National Language Support (NLS) provides a base for internationalization to allow data to be changed from one code set to another. You might need to convert text files or message catalogs. There are several standard converters for this purpose.

This section covers the following aspects of conversion:

Converters Introduction

When a program sends data to another program residing on a remote host, the data can require conversion from the code set of the source machine to that of the receiver. For example, when communicating with an IBM VM system, the system converts its ISO8859-1 data to EBCDIC. Code sets define character and control function assignments to code points. These coded characters must be converted when a program receives data in one code set but displays it in another code set.

There are two interfaces for doing conversions:

iconv command
Allows you to request a specific conversion by naming the from and to code sets.
libiconv functions
Allow applications to request converters by name.

The system provides a library of converters that is ready to use. You supply the name of the converter you want to use. The converter libraries are found in the following directories: /usr/lib/nls/loc/iconv/* and /usr/lib/nls/loc/iconvTable/*.

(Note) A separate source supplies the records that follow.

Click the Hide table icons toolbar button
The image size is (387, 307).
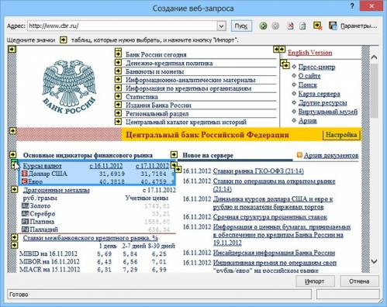pyautogui.click(x=317, y=26)
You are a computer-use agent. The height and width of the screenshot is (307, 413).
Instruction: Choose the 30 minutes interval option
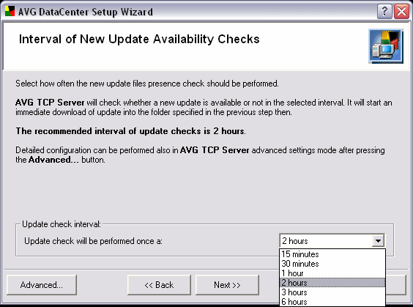click(332, 264)
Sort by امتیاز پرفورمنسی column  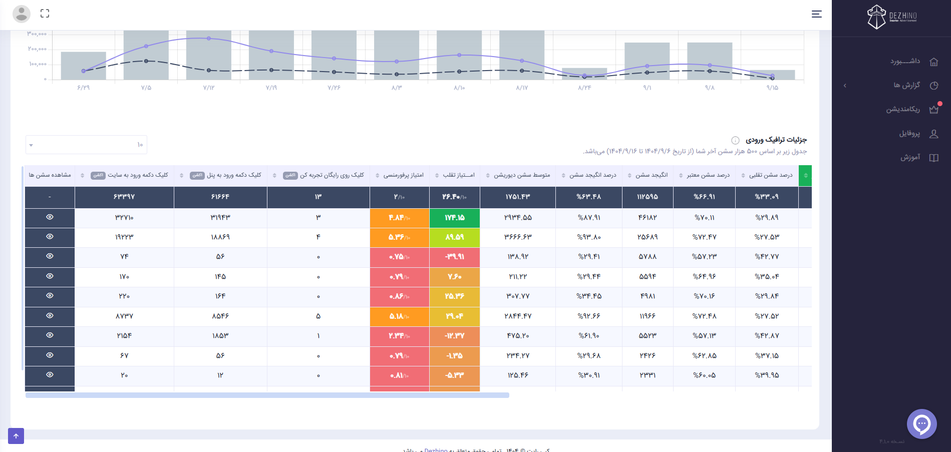(x=403, y=175)
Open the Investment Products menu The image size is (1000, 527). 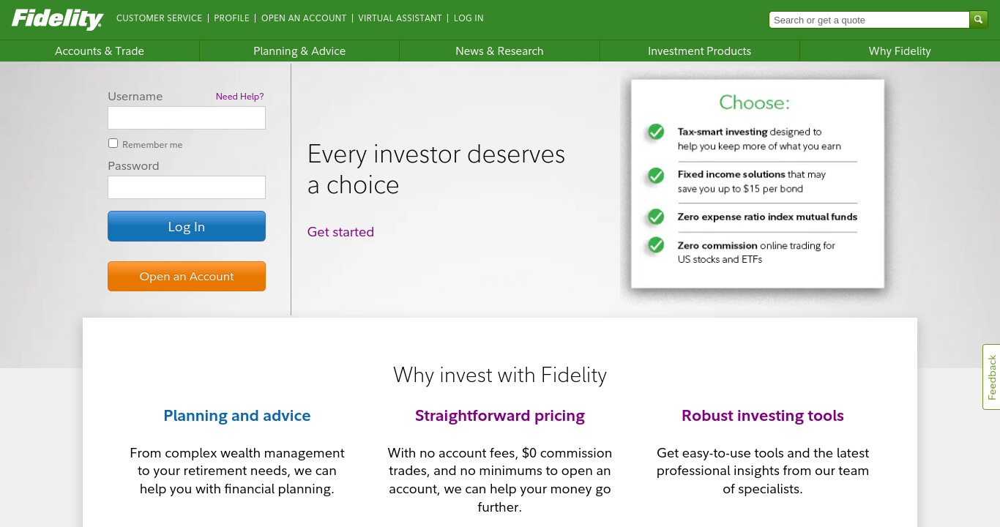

In addition to code set converters, the converter library also provides a set of network interchange converters. In a network environment, the code sets of the communications systems and the protocols of communication determine how the data is converted.

Interchange converters are used to convert data sent from one system to another. Conversions done from one internal code set to another require code set converters. Whether data must be converted from a sender's code set to a receiver's code set, or 8-bit data must be converted into 7-bit data form, a uniform interface is required. The iconv subroutines provide this interface.

Standard Converters

There are standard converters for use with the iconv command and subroutines. The following list describes the different types of converters.

For a list of converters, see AIX 5L Version 5.1 General Programming Concepts: Writing and Debugging Programs.

Converter Type

Table converter
Converts single-byte stateless code sets. Performs a table translation from one byte to another byte
Multibyte converter
Provides conversions between multibyte code sets; for example, between Japanese PC Code (IBM-943 and IBM-932) or Japanese Code (IBM-eucJP) and IBM Japanese Host Code Sets (IBM-930 and IBM-939).

Interchange Converter Types

7-bit converter
Converts between internal code sets and standard interchange formats (7-bit)
8-bit converter
Converts between internal code sets and standard interchange formats (8-bit)
Compound text converter
Converts between compound text and internal code sets
uucode converter
Provides the same mapping as the uuencode and uudecode commands
Miscellaneous converters
Used by some of the converters listed previously.

Understanding iconv Libraries

The iconv facility consists of a set of functions that contain the data and logic to convert from one code set to another. The utility also includes the iconv command, which converts data. A single system can have several converters. The LOCPATH environment variable determines the converter that the iconv subroutines use.

Note: All setuid and setgid programs ignore the LOCPATH environment variable.

Universal UCS Converter

UCS-2 is a universal 16-bit encoding (see the code set overview in AIX 5L Version 5.1 General Programming Concepts: Writing and Debugging Programs) that can be used as an interchange medium to provide conversion capability between virtually any code sets. The conversion can be accomplished using the Universal UCS Converter, which converts between any two code sets XXX and YYY as follows:

XXX <-> UCS-2 <-> YYY

The XXX and YYY conversions must be included in the supported List of UCS-2 Interchange Converters, and must be installed on the system.

The universal converter is installed as the file /usr/lib/nls/loc/iconv/Universal_UCS_Conv. A new conversion can be supported by creating a new link with the appropriate name in the /usr/lib/nls/loc/iconv directory. For example, to support new converters between IBM-850 and IBM-437, you can execute the following commands:

ln -s /usr/lib/nls/loc/iconv/Universal_UCS_Conv
/usr/lib/nls/loc/iconv/IBM-850_IBM-437
 
ln -s /usr/lib/nls/loc/iconv/Universal_UCS_Conv
/usr/lib/nls/loc/iconv/IBM-437_IBM-850

Attention: If a converter link is created for incompatible code sets (for example, ISO8859-1 and IBM-eucJP), and if the source data contains characters that do not exist in the target code set, significant data loss can result.

The conversion between multibyte and wide character code depends on the current locale setting. Do not exchange wide character codes between two processes, unless you have knowledge that each locale that might be used handles wide character codes in a consistent fashion. Most locales for this operating system use the Unicode character value as a wide character code, except locales based on the IBM-850 and IBM-eucTW codesets.